## Aim of the exercise
Each line of the entries below that holds "thức" is needed, copied in full.
BEGIN Record extracts
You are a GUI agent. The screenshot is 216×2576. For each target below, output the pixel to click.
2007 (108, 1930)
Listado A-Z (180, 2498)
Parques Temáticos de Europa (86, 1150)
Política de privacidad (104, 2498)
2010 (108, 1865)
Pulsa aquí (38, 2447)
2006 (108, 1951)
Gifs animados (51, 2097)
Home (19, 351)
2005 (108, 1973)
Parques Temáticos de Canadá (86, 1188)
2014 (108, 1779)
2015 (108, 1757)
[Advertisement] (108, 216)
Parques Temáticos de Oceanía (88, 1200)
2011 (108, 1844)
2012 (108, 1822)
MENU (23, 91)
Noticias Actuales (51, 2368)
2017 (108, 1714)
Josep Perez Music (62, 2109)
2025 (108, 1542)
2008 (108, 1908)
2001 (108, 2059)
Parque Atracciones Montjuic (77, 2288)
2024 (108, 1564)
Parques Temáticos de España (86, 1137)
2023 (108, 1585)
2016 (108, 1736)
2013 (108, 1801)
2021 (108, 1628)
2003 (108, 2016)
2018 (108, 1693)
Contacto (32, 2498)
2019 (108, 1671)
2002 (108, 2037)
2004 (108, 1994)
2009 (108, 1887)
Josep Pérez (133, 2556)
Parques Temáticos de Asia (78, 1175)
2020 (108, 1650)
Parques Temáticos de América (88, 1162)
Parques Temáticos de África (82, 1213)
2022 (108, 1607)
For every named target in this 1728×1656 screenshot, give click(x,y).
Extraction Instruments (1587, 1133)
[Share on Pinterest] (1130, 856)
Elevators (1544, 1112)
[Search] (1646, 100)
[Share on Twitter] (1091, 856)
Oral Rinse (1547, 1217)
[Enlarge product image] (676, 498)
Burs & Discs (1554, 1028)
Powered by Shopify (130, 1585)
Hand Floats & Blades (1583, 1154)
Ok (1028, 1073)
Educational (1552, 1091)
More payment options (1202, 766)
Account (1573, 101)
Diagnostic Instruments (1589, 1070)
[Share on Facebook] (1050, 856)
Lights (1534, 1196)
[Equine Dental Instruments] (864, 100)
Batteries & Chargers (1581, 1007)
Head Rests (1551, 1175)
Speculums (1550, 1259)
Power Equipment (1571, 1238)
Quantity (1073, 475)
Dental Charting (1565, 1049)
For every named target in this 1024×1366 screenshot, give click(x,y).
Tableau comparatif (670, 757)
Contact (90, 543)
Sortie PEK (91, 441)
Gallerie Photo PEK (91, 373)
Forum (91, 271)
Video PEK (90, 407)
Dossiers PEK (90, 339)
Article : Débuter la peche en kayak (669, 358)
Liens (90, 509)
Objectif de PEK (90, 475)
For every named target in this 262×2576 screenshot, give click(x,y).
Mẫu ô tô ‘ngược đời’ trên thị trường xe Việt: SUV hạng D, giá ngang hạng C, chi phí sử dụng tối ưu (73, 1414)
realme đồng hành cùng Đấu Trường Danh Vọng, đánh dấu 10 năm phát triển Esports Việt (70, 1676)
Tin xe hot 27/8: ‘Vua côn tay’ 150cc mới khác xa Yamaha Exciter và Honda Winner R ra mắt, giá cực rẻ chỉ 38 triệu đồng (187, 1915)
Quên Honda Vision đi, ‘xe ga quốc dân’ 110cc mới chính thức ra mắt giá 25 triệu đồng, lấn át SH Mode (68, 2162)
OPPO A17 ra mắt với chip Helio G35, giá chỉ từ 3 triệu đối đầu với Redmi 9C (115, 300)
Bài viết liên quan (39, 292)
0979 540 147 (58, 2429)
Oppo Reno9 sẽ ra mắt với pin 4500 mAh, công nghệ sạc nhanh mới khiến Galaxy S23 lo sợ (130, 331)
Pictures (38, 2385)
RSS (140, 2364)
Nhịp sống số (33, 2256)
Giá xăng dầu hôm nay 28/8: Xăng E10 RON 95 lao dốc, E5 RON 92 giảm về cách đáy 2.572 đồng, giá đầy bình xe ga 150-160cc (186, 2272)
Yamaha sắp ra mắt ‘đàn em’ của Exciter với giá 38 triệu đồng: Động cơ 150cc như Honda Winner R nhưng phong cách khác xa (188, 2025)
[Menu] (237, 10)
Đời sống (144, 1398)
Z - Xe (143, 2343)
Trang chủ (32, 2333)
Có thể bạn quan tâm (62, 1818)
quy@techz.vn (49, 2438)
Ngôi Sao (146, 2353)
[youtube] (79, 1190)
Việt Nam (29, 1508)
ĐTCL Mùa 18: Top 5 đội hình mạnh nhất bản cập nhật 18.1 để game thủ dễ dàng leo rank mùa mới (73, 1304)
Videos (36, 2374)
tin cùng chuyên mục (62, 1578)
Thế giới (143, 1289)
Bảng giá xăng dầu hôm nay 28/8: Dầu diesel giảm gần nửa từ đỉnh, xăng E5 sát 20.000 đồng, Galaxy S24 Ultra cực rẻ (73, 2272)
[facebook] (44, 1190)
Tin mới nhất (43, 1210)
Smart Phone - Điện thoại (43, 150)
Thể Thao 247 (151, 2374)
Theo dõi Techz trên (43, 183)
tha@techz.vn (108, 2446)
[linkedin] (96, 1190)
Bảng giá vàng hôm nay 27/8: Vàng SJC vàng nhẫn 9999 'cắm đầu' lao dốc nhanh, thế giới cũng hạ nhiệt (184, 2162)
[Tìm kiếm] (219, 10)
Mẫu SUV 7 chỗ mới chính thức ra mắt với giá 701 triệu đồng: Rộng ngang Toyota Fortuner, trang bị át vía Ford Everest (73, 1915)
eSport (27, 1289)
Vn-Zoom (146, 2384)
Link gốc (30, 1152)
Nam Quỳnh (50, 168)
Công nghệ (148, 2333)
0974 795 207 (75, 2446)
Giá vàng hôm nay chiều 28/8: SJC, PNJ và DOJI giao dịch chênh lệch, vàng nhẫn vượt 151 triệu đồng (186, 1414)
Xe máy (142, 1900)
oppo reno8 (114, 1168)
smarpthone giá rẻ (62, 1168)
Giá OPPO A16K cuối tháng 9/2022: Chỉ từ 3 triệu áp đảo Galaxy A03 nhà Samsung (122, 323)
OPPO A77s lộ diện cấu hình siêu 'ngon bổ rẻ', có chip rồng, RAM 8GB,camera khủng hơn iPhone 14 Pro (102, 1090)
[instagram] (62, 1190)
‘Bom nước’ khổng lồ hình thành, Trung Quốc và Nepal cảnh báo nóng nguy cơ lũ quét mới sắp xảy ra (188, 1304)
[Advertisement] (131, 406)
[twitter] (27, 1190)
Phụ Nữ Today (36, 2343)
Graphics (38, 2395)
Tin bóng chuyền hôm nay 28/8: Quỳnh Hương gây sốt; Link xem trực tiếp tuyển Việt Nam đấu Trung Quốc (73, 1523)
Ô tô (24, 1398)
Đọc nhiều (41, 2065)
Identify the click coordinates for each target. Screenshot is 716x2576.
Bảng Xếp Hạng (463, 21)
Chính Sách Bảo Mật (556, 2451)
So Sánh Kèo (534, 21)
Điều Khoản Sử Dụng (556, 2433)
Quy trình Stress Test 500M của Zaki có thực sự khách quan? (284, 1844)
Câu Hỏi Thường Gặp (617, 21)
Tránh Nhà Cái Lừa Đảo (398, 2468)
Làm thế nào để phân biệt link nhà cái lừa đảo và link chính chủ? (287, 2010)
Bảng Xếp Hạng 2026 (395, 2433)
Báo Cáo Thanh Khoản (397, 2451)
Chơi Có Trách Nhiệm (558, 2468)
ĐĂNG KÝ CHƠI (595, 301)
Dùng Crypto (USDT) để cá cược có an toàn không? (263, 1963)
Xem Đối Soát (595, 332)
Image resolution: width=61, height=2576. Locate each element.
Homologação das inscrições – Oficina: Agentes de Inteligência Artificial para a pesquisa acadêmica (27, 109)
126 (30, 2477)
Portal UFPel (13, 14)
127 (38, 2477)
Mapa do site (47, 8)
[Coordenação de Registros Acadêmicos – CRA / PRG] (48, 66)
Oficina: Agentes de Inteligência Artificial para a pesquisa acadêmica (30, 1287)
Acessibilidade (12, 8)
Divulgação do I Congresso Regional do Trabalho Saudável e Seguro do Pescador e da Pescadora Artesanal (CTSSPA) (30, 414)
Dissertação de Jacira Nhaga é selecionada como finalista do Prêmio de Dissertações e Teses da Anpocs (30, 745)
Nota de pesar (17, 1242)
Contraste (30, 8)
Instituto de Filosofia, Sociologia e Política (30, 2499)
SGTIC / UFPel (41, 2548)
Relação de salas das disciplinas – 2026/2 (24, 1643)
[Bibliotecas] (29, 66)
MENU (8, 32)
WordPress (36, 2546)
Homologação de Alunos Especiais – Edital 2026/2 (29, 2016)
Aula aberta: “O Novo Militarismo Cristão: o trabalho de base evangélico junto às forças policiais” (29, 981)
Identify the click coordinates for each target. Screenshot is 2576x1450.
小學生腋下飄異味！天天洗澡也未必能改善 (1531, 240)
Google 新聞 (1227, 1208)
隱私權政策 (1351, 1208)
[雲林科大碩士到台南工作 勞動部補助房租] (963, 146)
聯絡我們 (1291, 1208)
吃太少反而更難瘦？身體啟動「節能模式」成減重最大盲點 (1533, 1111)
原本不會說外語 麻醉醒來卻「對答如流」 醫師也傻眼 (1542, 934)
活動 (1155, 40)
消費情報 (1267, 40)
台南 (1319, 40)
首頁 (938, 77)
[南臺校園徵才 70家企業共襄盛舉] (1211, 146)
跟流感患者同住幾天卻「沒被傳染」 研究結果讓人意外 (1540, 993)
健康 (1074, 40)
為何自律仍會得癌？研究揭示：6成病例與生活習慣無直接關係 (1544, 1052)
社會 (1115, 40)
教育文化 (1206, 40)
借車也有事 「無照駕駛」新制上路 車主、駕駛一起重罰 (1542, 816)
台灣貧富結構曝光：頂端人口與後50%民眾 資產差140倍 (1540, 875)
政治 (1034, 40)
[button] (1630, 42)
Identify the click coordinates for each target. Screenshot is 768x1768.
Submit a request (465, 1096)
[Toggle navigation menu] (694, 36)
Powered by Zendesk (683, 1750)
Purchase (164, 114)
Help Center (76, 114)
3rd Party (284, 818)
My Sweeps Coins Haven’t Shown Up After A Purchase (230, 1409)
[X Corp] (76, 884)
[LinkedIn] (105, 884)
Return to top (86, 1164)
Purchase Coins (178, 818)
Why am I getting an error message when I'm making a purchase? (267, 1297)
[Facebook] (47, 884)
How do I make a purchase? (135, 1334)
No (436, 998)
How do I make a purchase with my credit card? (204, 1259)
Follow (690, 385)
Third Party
END Record extracts
## Solution below
Quên Honda Vision đi, ‘xe ga quốc dân’ 110cc mới chính thức ra mắt giá 25 triệu đồng, lấn át SH Mode (68, 2162)
Mẫu SUV 7 chỗ mới chính thức ra mắt với giá 701 triệu đồng: Rộng ngang Toyota Fortuner, trang bị át vía Ford Everest (73, 1915)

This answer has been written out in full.